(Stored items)

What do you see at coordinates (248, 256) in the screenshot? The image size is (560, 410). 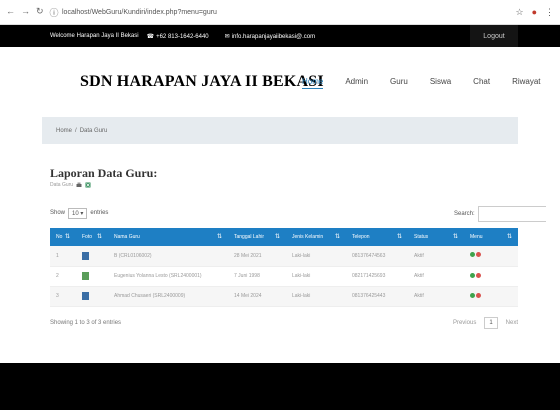 I see `cell-tanggal: 28 Mei 2021` at bounding box center [248, 256].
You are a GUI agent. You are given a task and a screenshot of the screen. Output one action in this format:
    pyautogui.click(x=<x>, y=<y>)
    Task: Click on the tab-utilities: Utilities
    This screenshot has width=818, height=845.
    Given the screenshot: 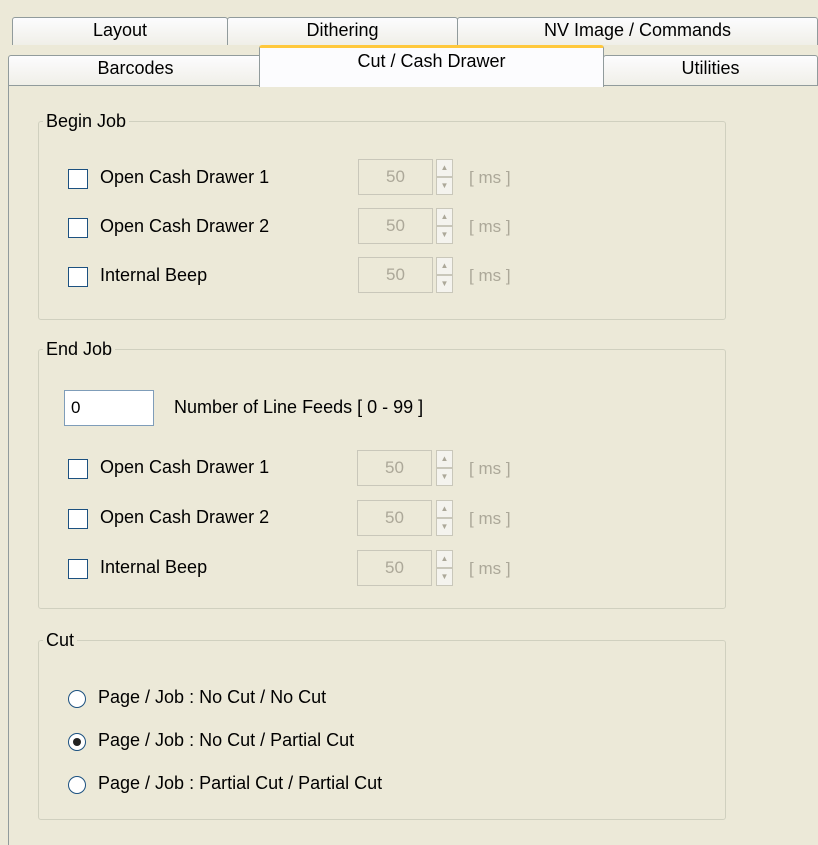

# About this exercise
Please give every line from the one containing "You are a GUI" through the end of the entries as a Markdown table with the columns Row and Entry line, skipping blank lines and leaving out the pictures.

# Answer section
| Row | Entry line |
|---|---|
| 1 | You are a GUI agent. You are given a task and a screenshot of the screen. Output one action in this format: |
| 2 |     pyautogui.click(x=<x>, y=<y>) |
| 3 |     Task: Click on the tab-utilities: Utilities |
| 4 |     This screenshot has width=818, height=845. |
| 5 |     Given the screenshot:  |